WHAT YOU ARE ASKED TO DO
Retype all of the entries that appear below, keeping them exactly as they are.
··········
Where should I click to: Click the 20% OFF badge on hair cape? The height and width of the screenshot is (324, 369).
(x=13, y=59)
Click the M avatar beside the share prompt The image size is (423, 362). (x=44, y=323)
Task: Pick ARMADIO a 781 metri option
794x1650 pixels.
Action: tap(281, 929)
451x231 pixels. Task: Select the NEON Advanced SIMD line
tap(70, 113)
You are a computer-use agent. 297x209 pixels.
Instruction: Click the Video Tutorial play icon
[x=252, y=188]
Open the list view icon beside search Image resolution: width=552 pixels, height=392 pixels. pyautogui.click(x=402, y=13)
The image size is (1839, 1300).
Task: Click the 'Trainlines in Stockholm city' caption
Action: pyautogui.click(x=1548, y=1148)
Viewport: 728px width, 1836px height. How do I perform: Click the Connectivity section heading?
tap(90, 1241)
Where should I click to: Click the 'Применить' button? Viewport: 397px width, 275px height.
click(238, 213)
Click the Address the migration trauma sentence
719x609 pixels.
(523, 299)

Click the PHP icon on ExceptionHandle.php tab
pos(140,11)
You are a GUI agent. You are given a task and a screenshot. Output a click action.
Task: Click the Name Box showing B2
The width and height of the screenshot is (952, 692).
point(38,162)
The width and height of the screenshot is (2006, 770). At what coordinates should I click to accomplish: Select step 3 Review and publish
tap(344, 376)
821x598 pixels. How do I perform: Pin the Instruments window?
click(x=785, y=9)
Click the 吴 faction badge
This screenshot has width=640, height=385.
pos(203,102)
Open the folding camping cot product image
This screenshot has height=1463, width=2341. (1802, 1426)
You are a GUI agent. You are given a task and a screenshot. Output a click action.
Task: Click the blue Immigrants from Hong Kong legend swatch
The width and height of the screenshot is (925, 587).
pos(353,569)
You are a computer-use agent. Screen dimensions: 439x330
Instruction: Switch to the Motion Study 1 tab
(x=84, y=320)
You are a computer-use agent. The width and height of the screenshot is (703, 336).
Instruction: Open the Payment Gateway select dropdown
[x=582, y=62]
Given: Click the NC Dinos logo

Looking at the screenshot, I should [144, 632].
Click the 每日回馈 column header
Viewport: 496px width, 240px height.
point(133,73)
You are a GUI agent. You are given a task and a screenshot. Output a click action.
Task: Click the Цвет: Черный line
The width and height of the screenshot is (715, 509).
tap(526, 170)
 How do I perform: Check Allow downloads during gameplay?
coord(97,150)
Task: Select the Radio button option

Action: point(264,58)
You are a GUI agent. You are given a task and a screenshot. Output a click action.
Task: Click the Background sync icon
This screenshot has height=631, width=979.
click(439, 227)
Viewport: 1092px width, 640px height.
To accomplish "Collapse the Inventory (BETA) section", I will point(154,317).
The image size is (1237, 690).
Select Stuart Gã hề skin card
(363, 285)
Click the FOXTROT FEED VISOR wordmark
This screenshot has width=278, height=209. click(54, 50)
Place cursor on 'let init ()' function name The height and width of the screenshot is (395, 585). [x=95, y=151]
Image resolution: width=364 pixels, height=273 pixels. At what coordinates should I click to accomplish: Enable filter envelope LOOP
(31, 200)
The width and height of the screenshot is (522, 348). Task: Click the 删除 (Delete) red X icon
··········
EXERCISE OUTPUT
Where should I click to: Click the 20% OFF badge on hair cape? The height and width of the screenshot is (324, 369).
(x=13, y=59)
Click the M avatar beside the share prompt The image size is (423, 362). (x=44, y=323)
Task: Pick ARMADIO a 781 metri option
794x1650 pixels.
Action: tap(281, 929)
451x231 pixels. Task: Select the NEON Advanced SIMD line
tap(70, 113)
You are a computer-use agent. 297x209 pixels.
Instruction: Click the Video Tutorial play icon
[x=252, y=188]
Open the list view icon beside search Image resolution: width=552 pixels, height=392 pixels. pyautogui.click(x=402, y=13)
The image size is (1839, 1300).
Task: Click the 'Trainlines in Stockholm city' caption
Action: pyautogui.click(x=1548, y=1148)
Viewport: 728px width, 1836px height. How do I perform: Click the Connectivity section heading?
tap(90, 1241)
Where should I click to: Click the 'Применить' button? Viewport: 397px width, 275px height.
click(238, 213)
Click the Address the migration trauma sentence
719x609 pixels.
(523, 299)

Click the PHP icon on ExceptionHandle.php tab
pos(140,11)
You are a GUI agent. You are given a task and a screenshot. Output a click action.
Task: Click the Name Box showing B2
The width and height of the screenshot is (952, 692).
point(38,162)
The width and height of the screenshot is (2006, 770). At what coordinates should I click to accomplish: Select step 3 Review and publish
tap(344, 376)
821x598 pixels. How do I perform: Pin the Instruments window?
click(x=785, y=9)
Click the 吴 faction badge
This screenshot has width=640, height=385.
pos(203,102)
Open the folding camping cot product image
This screenshot has height=1463, width=2341. (1802, 1426)
You are a GUI agent. You are given a task and a screenshot. Output a click action.
Task: Click the blue Immigrants from Hong Kong legend swatch
The width and height of the screenshot is (925, 587).
pos(353,569)
You are a computer-use agent. Screen dimensions: 439x330
Instruction: Switch to the Motion Study 1 tab
(x=84, y=320)
You are a computer-use agent. The width and height of the screenshot is (703, 336).
Instruction: Open the Payment Gateway select dropdown
[x=582, y=62]
Given: Click the NC Dinos logo

Looking at the screenshot, I should [144, 632].
Click the 每日回馈 column header
Viewport: 496px width, 240px height.
point(133,73)
You are a GUI agent. You are given a task and a screenshot. Output a click action.
Task: Click the Цвет: Черный line
The width and height of the screenshot is (715, 509).
tap(526, 170)
 How do I perform: Check Allow downloads during gameplay?
coord(97,150)
Task: Select the Radio button option

Action: point(264,58)
You are a GUI agent. You are given a task and a screenshot. Output a click action.
Task: Click the Background sync icon
This screenshot has height=631, width=979.
click(439, 227)
Viewport: 1092px width, 640px height.
To accomplish "Collapse the Inventory (BETA) section", I will point(154,317).
The image size is (1237, 690).
Select Stuart Gã hề skin card
(363, 285)
Click the FOXTROT FEED VISOR wordmark
This screenshot has width=278, height=209. click(54, 50)
Place cursor on 'let init ()' function name The height and width of the screenshot is (395, 585). [x=95, y=151]
Image resolution: width=364 pixels, height=273 pixels. At what coordinates should I click to accomplish: Enable filter envelope LOOP
(31, 200)
The width and height of the screenshot is (522, 348). Task: Click the 删除 (Delete) red X icon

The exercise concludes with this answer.